(Material to process begins)

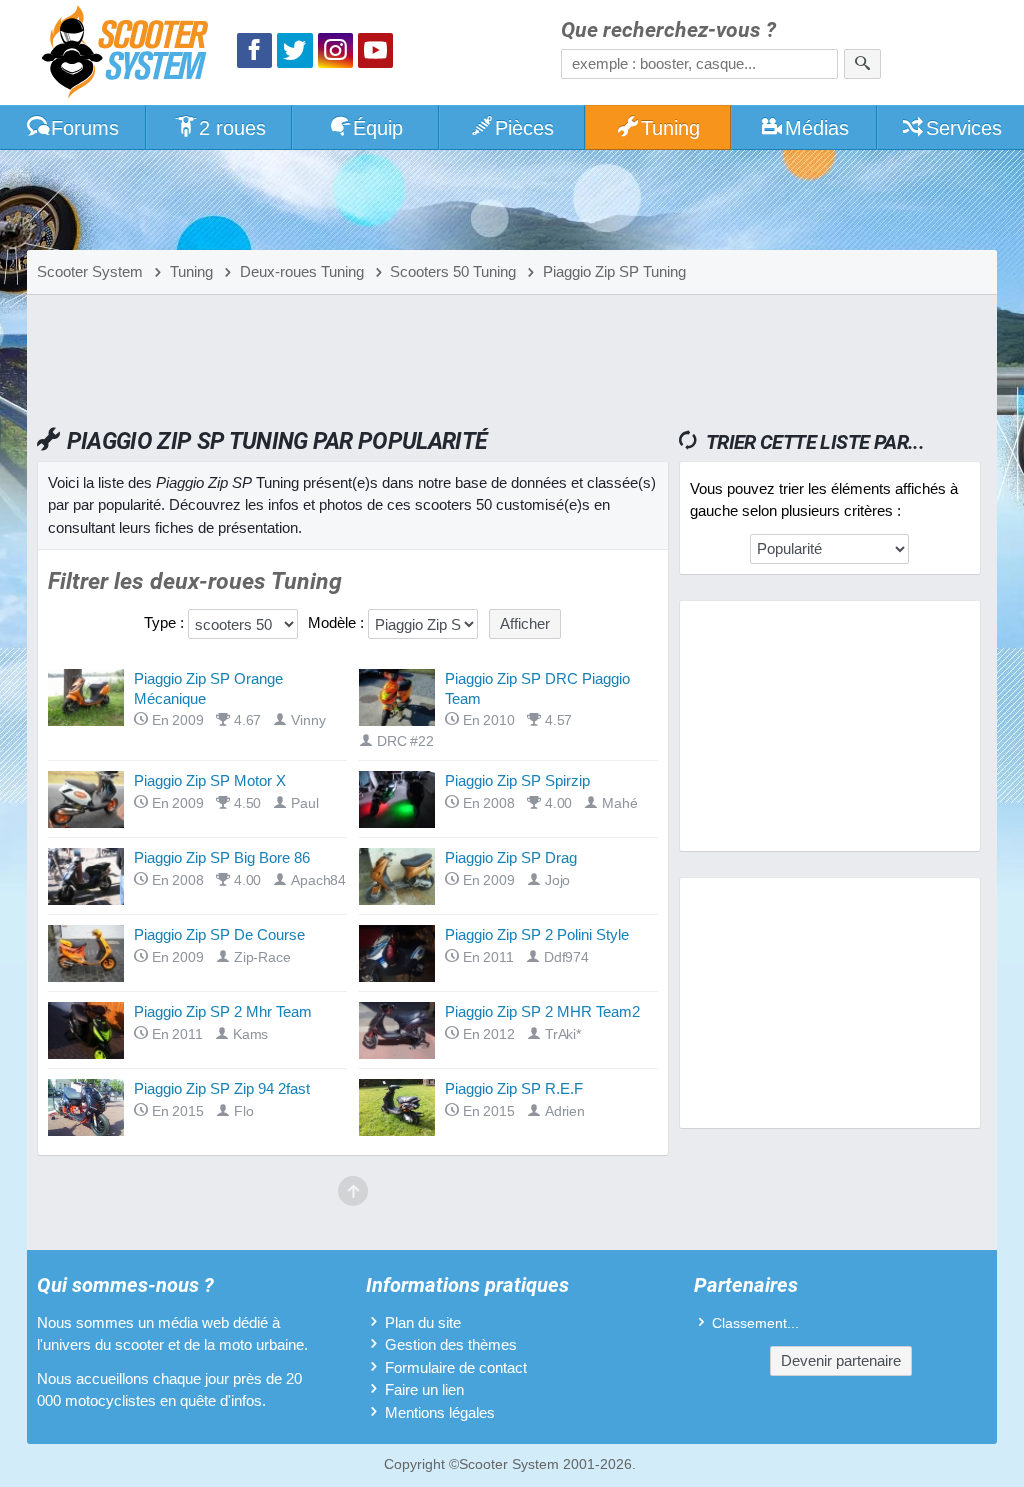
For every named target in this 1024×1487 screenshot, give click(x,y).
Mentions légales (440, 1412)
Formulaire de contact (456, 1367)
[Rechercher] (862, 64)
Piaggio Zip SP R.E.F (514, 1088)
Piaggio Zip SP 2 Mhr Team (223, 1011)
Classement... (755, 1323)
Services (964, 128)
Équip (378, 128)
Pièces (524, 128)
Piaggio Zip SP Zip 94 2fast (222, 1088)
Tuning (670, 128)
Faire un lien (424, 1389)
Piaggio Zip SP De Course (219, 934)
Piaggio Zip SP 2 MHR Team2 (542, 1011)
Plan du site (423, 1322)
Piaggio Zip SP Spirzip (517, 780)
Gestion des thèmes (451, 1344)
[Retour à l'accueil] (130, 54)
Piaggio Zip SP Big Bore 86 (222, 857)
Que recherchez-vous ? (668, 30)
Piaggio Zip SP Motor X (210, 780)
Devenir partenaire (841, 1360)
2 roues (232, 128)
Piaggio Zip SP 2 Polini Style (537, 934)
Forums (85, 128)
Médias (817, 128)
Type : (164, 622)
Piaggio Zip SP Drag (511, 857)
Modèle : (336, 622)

(Material to process ends)
(Material to process begins)

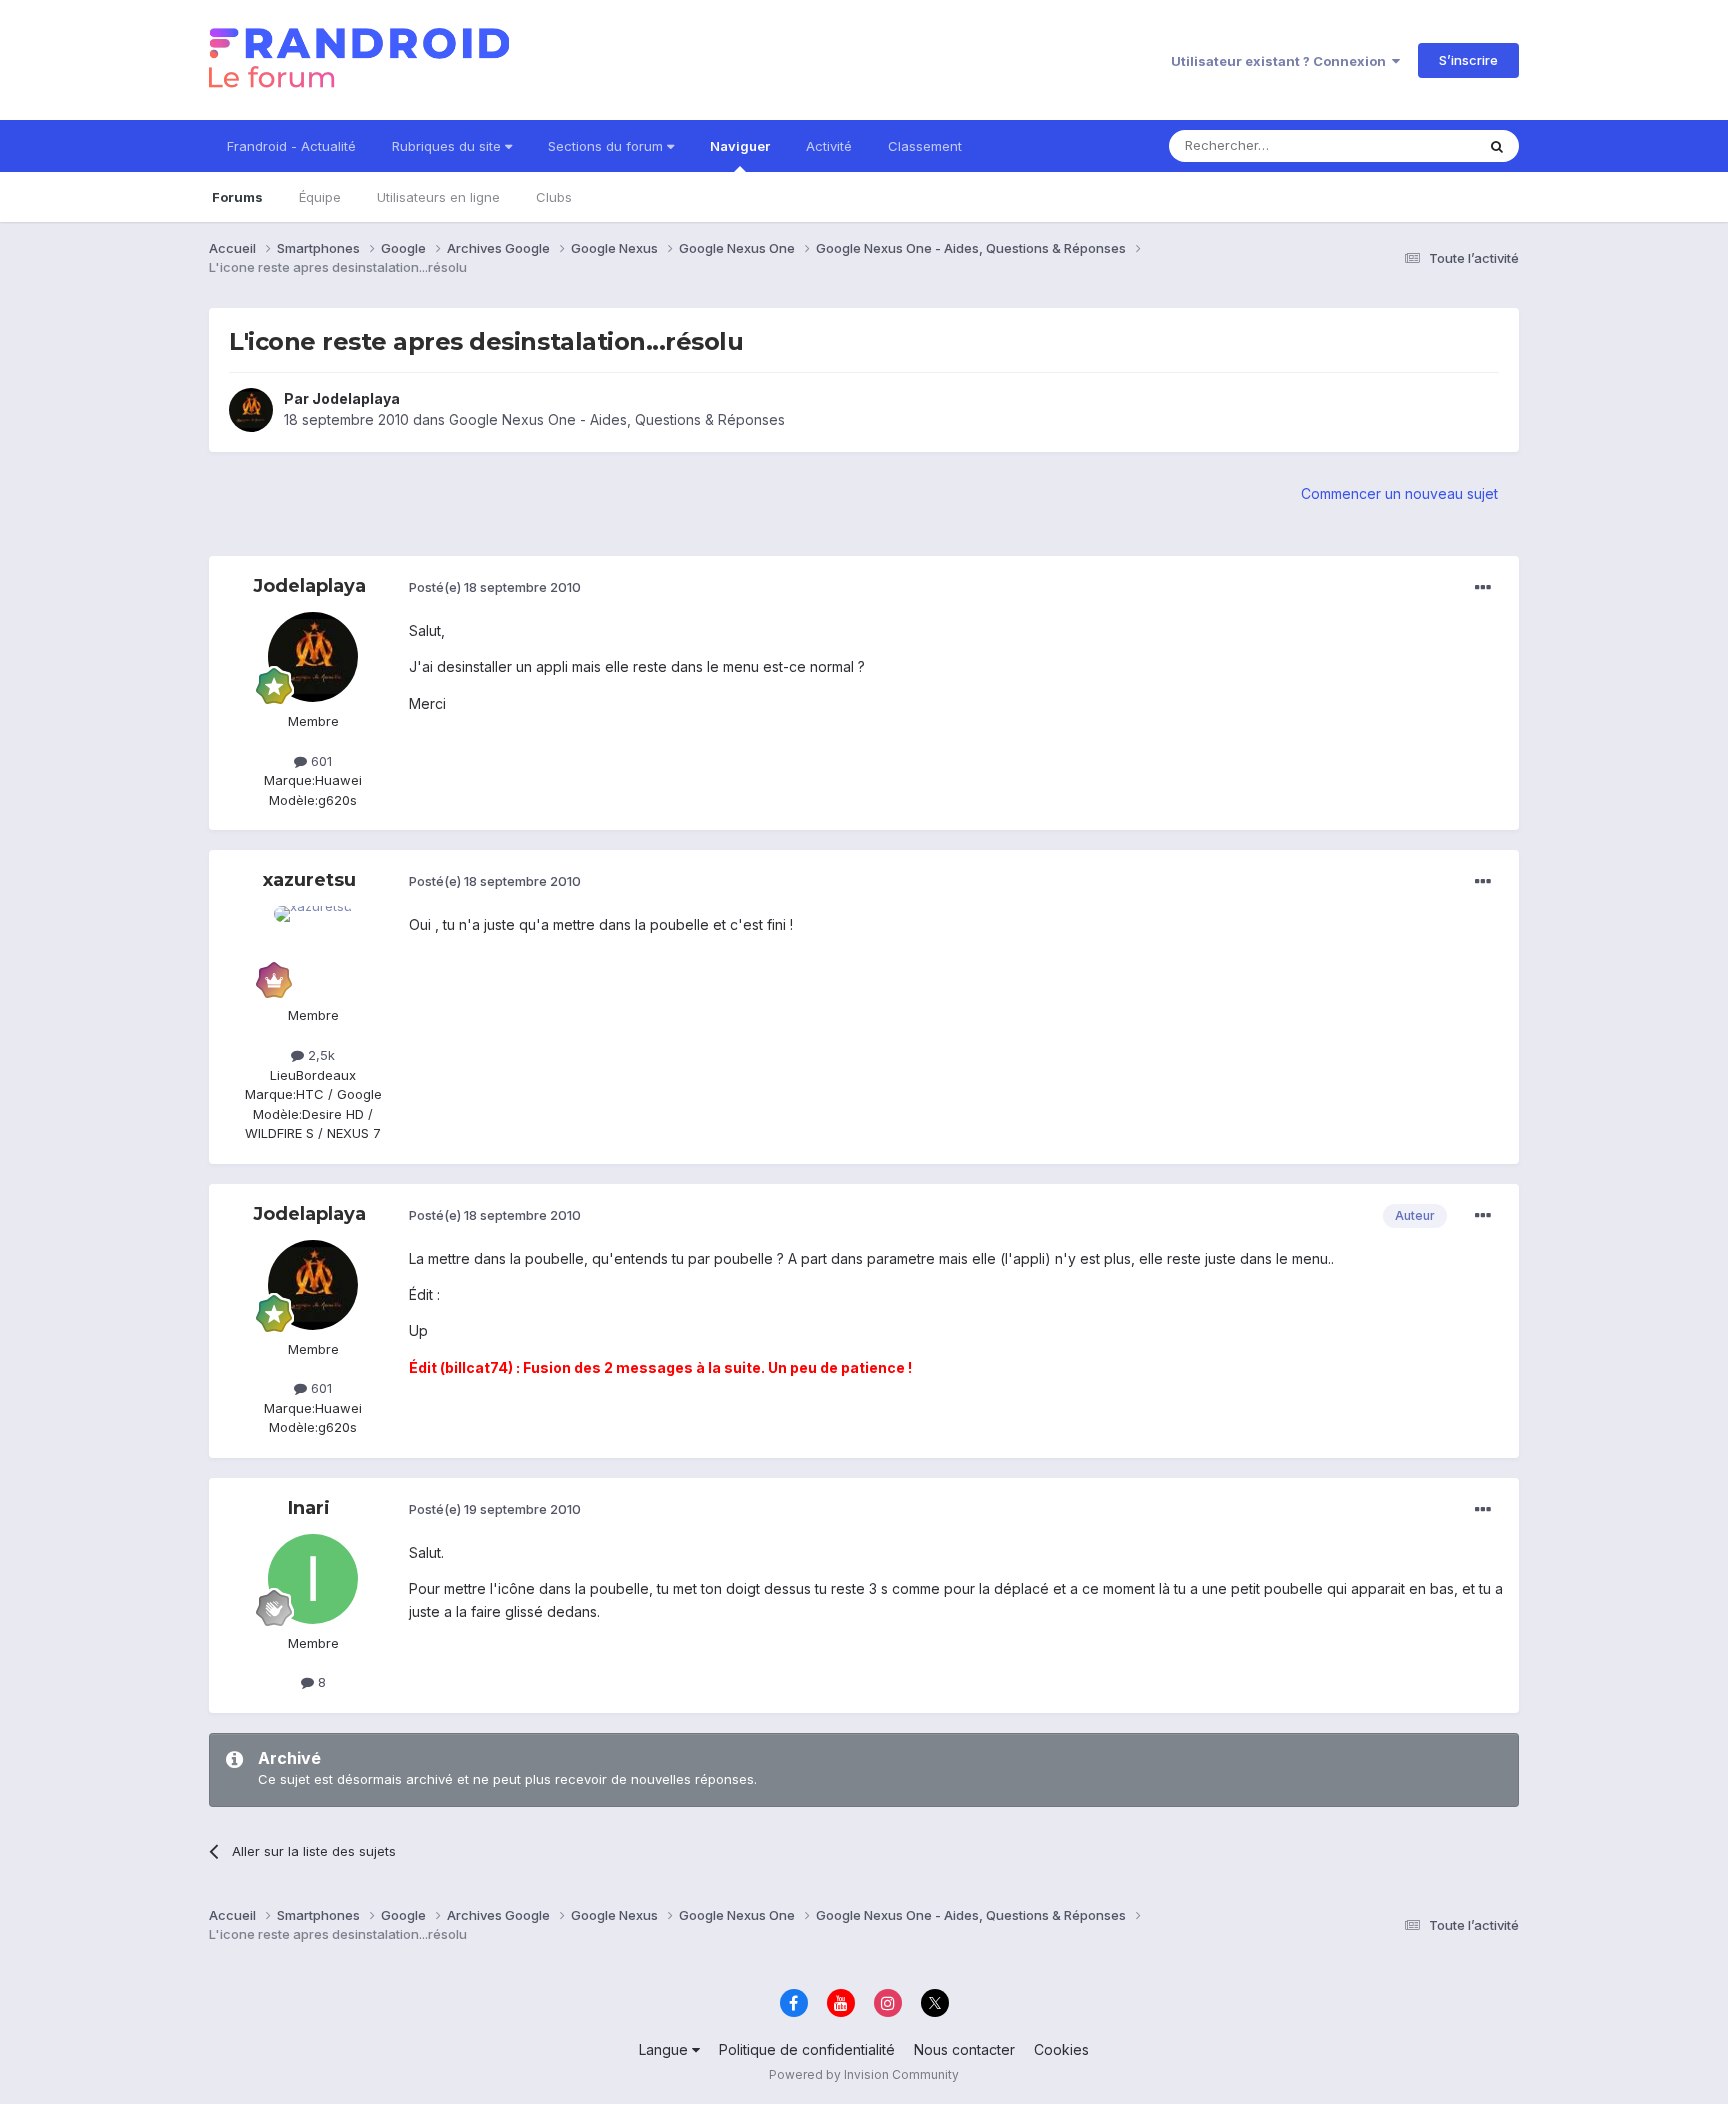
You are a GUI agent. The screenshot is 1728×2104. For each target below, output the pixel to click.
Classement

(Material to process ends)

Task brief: Find "Gestion des thèmes (451, 1344)" in the entries above and copy that whole line exactly, then each line after it through the line that contains "Modèle : (336, 622)".

Solution to this problem:
Gestion des thèmes (451, 1344)
[Retour à l'accueil] (130, 54)
Piaggio Zip SP Big Bore 86 (222, 857)
Que recherchez-vous ? (668, 30)
Piaggio Zip SP Motor X (210, 780)
Devenir partenaire (841, 1360)
2 roues (232, 128)
Piaggio Zip SP 2 Polini Style (537, 934)
Forums (85, 128)
Médias (817, 128)
Type : (164, 622)
Piaggio Zip SP Drag (511, 857)
Modèle : (336, 622)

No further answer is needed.